L’indépendant en Afrique francophone (ou plutôt dans l’Afrique appartenant à la France) c’est un pays dont la monnaie est battue quelque part à Paris ; qui pour mater une rébellion interne doit recourir à l’intervention directe de l’armée française ; qui ne peut s’adresser aux institutions financières internationales sans le parrainage du tuteur à travers le club de Paris ; qui ne peut mobiliser des investisseurs internationaux pour son développement qu’à partir d’une table ronde à Paris ; dont le port et les rails ne peuvent être contrôlés que par Bolloré, les puits de pétrole par Elf ou Total, les mines d’uranium par Areva. La politique étrangère d’untel pays ne se conçoit que pour s’aligner derrière les résolutions et les positions françaises à l’Onu. En cas de docilité béate, le chef d’Etat a la latitude de tripatouiller la constitution en vue de s’éterniser au pouvoir et d’y faire asseoir, si possible, ses rejetons après départ du pouvoir. Ils sont 14 en Afrique à s’illustrer ainsi quotidiennement dans la décadence, les dynasties régnantes, l’impunité, les guerres civiles tribales, les coups d’Etat sanglants, le recul démocratique. Les seuls au monde à partager une monnaie commune dont ils ignorent tout.
Loin de moi l’envie de jouer au rabat-joie pendant que des centaines de millions de nos impôts sont engloutis dans le jouissif annuel du 1er aout. Il parait que l’Etat du Bénin a 54 ans. Tous les Etats au monde se sont choisis une date dans l’année consacrée à une commémoration nationale. Si ce n’était pas le 1er aout, le Bénin allait se trouver une autre date et peut-être un autre événement que la proclamation d’indépendance. Néanmoins, on ne peut passer sous silence, en ces jours spéciaux, le malheur d’être tombé sous le joug d’un colon retors, kleptomane et manipulateur. Ces 14 pays auraient connu un autre colon que leurs trajectoires respectives seraient tout autre. Des scandales sur le pétrole angolais dont les ristournes serviraient à financer des campagnes électorales au Portugal sont très rares. Pareil pour des affaires autour du pétrole nigérian siphonné pour le compte des apparatchiks en Grande Bretagne. Rien à voir avec la fréquence et l’ampleur des rapports incestueux entre le milieu politique français et les diamants centrafricains, le pétrole congolais ou gabonais…

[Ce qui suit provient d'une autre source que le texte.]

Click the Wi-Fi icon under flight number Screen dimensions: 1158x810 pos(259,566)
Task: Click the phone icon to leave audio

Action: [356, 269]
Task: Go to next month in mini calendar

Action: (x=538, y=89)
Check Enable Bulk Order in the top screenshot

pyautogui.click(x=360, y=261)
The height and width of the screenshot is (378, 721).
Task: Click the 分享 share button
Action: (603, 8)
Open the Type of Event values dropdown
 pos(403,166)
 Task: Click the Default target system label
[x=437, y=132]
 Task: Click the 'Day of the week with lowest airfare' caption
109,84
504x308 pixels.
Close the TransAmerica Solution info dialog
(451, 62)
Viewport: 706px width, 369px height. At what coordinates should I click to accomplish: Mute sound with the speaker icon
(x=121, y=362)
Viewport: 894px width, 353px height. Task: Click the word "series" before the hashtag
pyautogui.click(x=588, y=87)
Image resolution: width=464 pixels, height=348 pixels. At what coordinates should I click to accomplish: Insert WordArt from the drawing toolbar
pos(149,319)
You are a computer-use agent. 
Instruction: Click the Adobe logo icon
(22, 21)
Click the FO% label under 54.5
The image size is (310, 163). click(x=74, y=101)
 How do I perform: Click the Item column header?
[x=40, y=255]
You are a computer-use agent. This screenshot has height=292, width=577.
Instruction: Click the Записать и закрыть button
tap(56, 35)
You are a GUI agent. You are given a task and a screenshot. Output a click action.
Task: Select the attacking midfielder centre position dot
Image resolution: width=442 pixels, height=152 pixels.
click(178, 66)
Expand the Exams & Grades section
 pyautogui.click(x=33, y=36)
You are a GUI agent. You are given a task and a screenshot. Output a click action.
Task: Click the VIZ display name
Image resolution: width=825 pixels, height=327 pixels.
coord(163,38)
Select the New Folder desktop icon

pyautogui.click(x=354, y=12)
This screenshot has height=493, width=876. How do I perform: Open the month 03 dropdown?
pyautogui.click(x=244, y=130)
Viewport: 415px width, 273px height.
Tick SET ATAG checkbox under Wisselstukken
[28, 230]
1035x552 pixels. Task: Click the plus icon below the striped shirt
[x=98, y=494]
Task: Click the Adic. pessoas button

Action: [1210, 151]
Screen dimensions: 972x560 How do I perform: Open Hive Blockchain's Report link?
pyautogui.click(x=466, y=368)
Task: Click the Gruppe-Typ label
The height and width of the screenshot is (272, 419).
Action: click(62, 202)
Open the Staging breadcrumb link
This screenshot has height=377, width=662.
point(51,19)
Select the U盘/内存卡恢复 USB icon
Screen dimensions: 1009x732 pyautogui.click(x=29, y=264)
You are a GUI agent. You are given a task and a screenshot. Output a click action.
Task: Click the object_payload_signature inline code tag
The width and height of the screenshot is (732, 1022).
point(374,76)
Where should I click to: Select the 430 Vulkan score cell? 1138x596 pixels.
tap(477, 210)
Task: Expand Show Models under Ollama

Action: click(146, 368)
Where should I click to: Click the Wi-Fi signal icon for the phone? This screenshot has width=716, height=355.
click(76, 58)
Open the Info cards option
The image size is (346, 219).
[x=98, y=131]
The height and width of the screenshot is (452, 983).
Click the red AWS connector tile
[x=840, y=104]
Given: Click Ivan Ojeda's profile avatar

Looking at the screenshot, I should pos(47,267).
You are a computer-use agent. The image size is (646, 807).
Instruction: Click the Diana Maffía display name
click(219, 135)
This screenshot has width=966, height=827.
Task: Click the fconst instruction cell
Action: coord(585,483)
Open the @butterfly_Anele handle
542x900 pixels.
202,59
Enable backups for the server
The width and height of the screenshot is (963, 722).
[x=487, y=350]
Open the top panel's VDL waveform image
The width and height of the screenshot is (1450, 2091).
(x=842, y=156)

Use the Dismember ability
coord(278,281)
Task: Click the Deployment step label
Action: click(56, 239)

C’est indéniable qu’avec la qualité des gérants actuels de cette « Afrique de la France », il est inutile de songer à une initiative de l’intérieur pour inverser la tendance. Nos devises n’ont pas assez souffert de la mainmise de l’ancien colon, de même que notre diplomatie, nos armées, nos programmes d’enseignement, nos gouvernements et nos politiques dits de développement. Mais l’autre évidence, c’est qu’en contribuant à la clochardisation de ses anciennes colonies, la France s’est tiré, elle-même, un plomb dans les ailles. En effet, un Angola prospère sert de réceptacle naturel à l’exode des Portugais confrontés à la crise économique et financière. De la même manière, l’Anglais peut s’établir plus facilement au Ghana, au Nigéria, au Kenya ou en Tanzanie en plein boom ; l’Afrique qui marche.
A l’inverse, la France ne peut rien espérer de ses dominos qu’elle a vampirisés et largement aidés à se désagréger. Pendant que la Chine peut compter sur son milliard et demi de citoyens, la Grande Bretagne sur ses anciennes colonies devenues florissantes (Canada, Etats-Unis, Australie, Inde etc…), la Russie sur son empire tapi de fabuleuses richesses minières, les Etats-Unis sur leur superpuissance économique et technologique, la France quant à elle ne peut que compter sur des « éclopés » sur la scène internationale. Son débouché naturel en Afrique est devenu un vaste champ d’incertitude, d’approximation et de gabegie. Partout ailleurs les indépendances ont rimé avec défi, lutte et reconstruction. En Afrique francophone indépendance veut dire fête, célébration et danse comme le 1er aout au Bénin.